When Rachel Notley was elected premier of Alberta back in early May, investors were not optimistic about the prospects of TransAlta Corporation (TSX:TA)(NYSE:TAC). Their main concern was that Ms. Notley’s environmental policies would hurt TransAlta’s coal-fired electricity operations.
Now we have a clearer idea of what Ms. Notley’s plans are. On Sunday she revealed her new strategy to curb Alberta’s greenhouse gas emissions. The plan calls for a carbon tax of $20/tonne in 2017 and $30/tonne thereafter. It imposes an emissions limit of 100 megatonnes per year on the oil sands. And it mandates the phase-out of coal-fired electricity by 2030.
The plan has won praise from Prime Minister Trudeau, environmental activists, and even oil sands companies. But the plan has received sharp criticism from the opposing Wildrose Party, which claims that the measures will hit the pocketbooks of ordinary Albertans.
So what exactly does this mean for TransAlta? More specifically, is the dividend once again at risk?
A risky dividend already
TransAlta’s dividend yields roughly 12% at current market prices, good enough for first place on the S&P/TSX 60. Such a high yield is usually a sign that investors are sceptical about a dividend’s sustainability.
And in this case, investors have a right to be worried. TransAlta has lost $0.18 per share so far this year (on an adjusted basis), and its dividend exceeds free cash flow. Power prices in Alberta have decreased by nearly 60% in just the last year. If that wasn’t enough, the company has nearly $5 billion in adjusted net debt.
So if the company’s prospects worsen any more, you’d figure that the dividend must be slashed.
The effect of the legislation
Coal accounts for the majority of TransAlta’s power production. Therefore, you would think that Ms. Notley’s plan is a serious problem for the company.
But this isn’t as bad as it looks. TransAlta is already planning to close two of its Sundance facilities by the end of the decade. The other four facilities at Sundance, plus two of its Keephills operations, are slated for closure by 2029.
The carbon tax will likely make a bigger impact. TransAlta’s emissions in 2014 exceeded 30 million tonnes of carbon dioxide equivalent last year. At $30 per tonne, the tax would amount to nearly $1 billion per year.
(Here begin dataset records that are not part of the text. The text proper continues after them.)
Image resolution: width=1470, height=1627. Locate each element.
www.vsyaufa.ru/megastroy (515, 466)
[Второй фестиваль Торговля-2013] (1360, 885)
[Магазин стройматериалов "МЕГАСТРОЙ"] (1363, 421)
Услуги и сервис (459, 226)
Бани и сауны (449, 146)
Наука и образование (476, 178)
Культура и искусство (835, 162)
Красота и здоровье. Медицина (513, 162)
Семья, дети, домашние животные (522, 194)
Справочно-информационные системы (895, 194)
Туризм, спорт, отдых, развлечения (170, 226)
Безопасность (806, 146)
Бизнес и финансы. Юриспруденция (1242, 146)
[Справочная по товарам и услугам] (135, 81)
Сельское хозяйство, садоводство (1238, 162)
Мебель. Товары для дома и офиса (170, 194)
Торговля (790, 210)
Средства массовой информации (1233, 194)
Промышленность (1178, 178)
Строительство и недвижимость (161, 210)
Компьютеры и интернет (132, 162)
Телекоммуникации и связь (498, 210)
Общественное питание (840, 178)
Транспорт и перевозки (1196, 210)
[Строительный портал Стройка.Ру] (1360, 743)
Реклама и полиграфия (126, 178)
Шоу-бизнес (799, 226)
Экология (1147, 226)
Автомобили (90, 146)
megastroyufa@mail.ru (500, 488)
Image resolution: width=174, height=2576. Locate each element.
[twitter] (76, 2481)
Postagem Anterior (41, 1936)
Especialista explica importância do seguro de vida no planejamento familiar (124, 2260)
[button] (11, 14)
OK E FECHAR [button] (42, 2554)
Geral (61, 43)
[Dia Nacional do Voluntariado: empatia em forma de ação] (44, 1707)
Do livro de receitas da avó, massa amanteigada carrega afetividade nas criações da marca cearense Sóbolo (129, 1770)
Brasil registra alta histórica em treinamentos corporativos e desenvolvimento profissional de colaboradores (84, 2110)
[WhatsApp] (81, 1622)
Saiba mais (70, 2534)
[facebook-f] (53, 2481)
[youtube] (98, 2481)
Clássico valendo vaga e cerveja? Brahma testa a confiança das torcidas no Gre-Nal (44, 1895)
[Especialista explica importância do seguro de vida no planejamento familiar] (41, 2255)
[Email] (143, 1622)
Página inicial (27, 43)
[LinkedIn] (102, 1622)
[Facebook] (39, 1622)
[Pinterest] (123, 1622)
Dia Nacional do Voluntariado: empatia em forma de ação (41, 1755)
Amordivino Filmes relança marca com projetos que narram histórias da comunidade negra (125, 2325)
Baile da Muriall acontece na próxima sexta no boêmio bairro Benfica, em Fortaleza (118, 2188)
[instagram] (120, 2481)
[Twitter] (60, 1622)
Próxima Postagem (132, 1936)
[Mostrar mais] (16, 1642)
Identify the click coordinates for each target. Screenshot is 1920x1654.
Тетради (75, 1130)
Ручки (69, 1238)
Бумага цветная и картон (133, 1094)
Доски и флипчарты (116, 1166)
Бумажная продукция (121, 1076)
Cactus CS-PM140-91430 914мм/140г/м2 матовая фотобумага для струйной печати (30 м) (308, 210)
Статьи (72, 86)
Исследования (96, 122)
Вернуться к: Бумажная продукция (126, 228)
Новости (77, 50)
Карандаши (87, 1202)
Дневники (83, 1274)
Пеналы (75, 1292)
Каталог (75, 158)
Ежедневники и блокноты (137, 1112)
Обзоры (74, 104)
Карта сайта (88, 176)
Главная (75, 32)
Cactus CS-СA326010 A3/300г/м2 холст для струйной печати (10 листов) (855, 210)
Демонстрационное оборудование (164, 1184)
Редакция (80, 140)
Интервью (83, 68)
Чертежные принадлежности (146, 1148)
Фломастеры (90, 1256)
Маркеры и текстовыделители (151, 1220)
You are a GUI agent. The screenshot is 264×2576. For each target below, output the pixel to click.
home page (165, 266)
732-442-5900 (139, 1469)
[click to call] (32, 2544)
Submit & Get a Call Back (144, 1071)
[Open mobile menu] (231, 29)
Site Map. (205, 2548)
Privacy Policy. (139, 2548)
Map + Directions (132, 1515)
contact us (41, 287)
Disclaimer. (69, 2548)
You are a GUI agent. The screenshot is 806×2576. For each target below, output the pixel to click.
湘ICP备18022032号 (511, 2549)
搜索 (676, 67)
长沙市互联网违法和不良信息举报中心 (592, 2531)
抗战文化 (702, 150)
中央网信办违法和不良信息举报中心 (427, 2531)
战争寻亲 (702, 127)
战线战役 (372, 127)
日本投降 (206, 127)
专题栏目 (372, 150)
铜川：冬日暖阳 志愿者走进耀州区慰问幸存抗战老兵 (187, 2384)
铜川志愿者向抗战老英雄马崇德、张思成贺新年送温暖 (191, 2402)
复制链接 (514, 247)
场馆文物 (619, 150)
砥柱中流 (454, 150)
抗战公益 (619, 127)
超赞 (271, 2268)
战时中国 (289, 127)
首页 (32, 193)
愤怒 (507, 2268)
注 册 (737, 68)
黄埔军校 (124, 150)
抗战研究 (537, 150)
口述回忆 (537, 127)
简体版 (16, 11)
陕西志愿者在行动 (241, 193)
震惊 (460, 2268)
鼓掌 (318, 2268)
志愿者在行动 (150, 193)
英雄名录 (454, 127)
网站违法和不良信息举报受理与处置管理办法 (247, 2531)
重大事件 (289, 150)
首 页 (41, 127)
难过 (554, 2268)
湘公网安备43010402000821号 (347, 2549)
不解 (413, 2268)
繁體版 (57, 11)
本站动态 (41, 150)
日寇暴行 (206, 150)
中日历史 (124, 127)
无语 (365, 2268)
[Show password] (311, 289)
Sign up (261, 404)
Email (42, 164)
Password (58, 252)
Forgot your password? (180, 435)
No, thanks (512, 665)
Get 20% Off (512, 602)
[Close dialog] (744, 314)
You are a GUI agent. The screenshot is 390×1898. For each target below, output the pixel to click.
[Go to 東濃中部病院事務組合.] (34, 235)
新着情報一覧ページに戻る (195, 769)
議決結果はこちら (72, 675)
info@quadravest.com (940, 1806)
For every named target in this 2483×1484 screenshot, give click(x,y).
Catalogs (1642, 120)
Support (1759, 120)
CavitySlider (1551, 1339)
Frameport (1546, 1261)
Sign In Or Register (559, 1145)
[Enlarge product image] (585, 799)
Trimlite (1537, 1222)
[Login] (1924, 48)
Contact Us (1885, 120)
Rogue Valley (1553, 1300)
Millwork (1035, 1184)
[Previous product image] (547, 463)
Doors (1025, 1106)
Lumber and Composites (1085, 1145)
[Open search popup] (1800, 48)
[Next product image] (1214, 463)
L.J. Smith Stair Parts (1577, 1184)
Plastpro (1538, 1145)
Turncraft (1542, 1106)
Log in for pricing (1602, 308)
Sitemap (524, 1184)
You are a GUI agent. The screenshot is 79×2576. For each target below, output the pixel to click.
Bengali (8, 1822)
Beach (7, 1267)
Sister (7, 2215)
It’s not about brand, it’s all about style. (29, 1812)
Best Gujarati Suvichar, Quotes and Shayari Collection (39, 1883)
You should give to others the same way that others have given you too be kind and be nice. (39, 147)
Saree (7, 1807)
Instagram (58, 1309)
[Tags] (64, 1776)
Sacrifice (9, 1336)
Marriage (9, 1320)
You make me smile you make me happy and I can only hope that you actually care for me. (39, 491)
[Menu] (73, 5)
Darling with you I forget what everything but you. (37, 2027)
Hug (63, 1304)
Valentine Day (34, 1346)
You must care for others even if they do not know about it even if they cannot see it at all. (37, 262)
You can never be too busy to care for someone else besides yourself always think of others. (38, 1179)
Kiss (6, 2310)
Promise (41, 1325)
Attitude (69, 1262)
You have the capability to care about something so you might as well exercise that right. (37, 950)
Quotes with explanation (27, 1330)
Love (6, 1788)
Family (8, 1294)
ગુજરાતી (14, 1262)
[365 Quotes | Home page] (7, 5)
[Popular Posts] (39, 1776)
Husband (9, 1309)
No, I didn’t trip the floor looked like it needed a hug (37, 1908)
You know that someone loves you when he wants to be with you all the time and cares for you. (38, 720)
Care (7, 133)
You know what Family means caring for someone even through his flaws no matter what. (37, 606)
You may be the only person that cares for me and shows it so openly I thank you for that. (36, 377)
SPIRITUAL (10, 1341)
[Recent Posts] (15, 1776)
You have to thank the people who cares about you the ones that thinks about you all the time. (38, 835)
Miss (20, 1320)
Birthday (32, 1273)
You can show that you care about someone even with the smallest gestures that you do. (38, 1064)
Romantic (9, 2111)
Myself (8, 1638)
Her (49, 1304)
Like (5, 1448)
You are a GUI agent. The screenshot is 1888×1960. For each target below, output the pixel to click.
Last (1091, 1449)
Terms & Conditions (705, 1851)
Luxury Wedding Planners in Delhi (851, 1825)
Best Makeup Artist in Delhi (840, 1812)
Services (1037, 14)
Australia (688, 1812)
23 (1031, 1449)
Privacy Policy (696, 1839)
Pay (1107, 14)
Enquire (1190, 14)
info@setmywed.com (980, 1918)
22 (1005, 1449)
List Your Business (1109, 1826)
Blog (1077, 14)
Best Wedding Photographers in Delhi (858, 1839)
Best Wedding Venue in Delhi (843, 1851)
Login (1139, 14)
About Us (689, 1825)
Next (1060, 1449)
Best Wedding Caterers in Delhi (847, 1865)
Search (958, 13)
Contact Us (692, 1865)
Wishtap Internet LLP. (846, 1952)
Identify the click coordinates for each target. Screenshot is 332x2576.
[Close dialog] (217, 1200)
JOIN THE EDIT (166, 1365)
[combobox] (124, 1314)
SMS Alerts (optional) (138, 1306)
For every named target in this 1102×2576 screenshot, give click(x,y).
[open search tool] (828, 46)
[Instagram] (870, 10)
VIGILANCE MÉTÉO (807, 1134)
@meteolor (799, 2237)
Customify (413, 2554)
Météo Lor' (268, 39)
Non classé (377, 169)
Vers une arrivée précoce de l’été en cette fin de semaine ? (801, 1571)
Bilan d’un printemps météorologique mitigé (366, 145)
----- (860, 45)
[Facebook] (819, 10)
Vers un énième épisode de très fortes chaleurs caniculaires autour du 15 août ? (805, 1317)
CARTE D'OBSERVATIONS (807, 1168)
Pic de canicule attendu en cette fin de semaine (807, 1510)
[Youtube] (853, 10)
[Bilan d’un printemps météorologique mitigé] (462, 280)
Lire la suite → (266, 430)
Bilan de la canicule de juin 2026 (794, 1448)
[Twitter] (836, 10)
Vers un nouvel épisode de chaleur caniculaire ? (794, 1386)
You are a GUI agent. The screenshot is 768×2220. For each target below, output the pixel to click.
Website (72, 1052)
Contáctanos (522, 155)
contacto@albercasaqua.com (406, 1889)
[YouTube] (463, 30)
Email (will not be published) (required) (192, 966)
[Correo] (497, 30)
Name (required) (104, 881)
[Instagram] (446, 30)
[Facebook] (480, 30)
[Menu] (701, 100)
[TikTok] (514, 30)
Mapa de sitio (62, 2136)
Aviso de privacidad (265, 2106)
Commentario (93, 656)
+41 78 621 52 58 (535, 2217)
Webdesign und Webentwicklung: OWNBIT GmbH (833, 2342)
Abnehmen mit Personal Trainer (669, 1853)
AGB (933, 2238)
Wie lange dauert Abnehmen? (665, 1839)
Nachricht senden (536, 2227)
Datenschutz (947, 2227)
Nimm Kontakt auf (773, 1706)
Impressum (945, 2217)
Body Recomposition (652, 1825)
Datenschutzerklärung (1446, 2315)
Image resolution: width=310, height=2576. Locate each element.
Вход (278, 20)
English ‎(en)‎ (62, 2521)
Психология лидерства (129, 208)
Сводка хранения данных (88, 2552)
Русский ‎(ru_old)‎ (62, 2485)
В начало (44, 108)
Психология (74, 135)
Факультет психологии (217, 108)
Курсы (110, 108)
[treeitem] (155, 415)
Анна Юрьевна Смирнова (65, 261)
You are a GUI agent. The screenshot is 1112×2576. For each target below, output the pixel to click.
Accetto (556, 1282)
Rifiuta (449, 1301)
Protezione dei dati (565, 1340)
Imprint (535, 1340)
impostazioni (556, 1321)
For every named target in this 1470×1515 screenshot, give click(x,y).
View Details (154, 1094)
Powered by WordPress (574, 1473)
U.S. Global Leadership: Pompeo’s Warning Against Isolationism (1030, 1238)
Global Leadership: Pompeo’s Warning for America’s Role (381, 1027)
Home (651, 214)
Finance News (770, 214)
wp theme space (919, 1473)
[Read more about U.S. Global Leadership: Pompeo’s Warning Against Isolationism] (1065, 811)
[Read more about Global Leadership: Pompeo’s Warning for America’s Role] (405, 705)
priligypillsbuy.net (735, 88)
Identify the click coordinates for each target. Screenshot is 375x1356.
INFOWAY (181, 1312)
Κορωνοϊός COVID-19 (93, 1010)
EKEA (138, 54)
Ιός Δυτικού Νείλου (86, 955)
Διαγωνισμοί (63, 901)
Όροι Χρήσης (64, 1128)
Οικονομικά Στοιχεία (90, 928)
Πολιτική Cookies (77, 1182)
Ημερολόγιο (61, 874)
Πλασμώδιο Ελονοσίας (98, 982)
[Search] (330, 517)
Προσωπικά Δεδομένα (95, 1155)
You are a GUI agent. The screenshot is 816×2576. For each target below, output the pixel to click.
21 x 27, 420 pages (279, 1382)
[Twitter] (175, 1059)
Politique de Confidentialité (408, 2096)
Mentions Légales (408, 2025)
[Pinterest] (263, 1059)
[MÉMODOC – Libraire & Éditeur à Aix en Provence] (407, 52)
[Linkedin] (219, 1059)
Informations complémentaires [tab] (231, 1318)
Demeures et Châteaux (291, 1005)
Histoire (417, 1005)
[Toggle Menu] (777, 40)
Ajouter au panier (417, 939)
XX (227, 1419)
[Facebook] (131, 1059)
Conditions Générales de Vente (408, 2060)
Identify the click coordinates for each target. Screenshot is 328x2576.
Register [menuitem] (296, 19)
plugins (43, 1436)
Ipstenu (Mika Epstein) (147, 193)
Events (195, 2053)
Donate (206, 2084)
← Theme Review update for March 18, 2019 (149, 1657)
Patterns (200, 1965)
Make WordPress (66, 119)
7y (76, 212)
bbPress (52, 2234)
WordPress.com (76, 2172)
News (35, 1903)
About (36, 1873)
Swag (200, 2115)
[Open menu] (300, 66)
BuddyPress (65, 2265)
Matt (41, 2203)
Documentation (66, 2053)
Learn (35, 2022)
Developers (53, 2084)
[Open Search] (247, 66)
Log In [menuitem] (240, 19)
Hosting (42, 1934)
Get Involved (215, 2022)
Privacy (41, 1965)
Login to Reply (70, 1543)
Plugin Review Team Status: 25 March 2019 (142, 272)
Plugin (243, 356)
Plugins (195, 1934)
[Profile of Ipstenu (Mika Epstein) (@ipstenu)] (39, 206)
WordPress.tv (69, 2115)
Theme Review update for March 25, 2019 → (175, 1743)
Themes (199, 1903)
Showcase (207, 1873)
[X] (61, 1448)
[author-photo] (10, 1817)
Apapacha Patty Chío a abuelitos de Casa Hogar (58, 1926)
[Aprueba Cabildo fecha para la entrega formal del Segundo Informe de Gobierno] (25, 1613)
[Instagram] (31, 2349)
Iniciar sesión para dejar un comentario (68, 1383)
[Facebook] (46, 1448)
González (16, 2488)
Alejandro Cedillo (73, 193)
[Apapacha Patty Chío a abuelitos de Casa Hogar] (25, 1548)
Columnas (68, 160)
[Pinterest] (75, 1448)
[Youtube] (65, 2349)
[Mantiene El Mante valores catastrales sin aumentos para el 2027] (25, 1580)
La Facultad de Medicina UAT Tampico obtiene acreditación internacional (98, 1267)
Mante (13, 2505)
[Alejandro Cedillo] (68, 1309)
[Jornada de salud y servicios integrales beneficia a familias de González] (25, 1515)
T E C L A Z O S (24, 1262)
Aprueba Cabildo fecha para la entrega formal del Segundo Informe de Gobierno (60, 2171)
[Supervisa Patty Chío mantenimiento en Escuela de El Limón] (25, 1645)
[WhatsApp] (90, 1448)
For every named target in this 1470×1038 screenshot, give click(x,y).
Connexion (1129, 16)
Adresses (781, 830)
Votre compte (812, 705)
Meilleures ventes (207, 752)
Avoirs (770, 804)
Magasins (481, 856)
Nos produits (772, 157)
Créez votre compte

But this tax will affect TranAlta’s competitors as well, and much of the cost will be passed on to consumers. Besides, TranAlta is reducing its emissions and increasing its focus on renewable energy.
The real risk
TranAlta’s recent struggles have centred on something else: low power prices. The effect has been largely mitigated by so-called Power Purchasing Arrangements (PPAs), which have locked in higher prices for most of the company’s power. But the PPAs are slowly expiring, and as they do, TransAlta’s cash flow and dividend will likely deteriorate. Income investors should probably look elsewhere.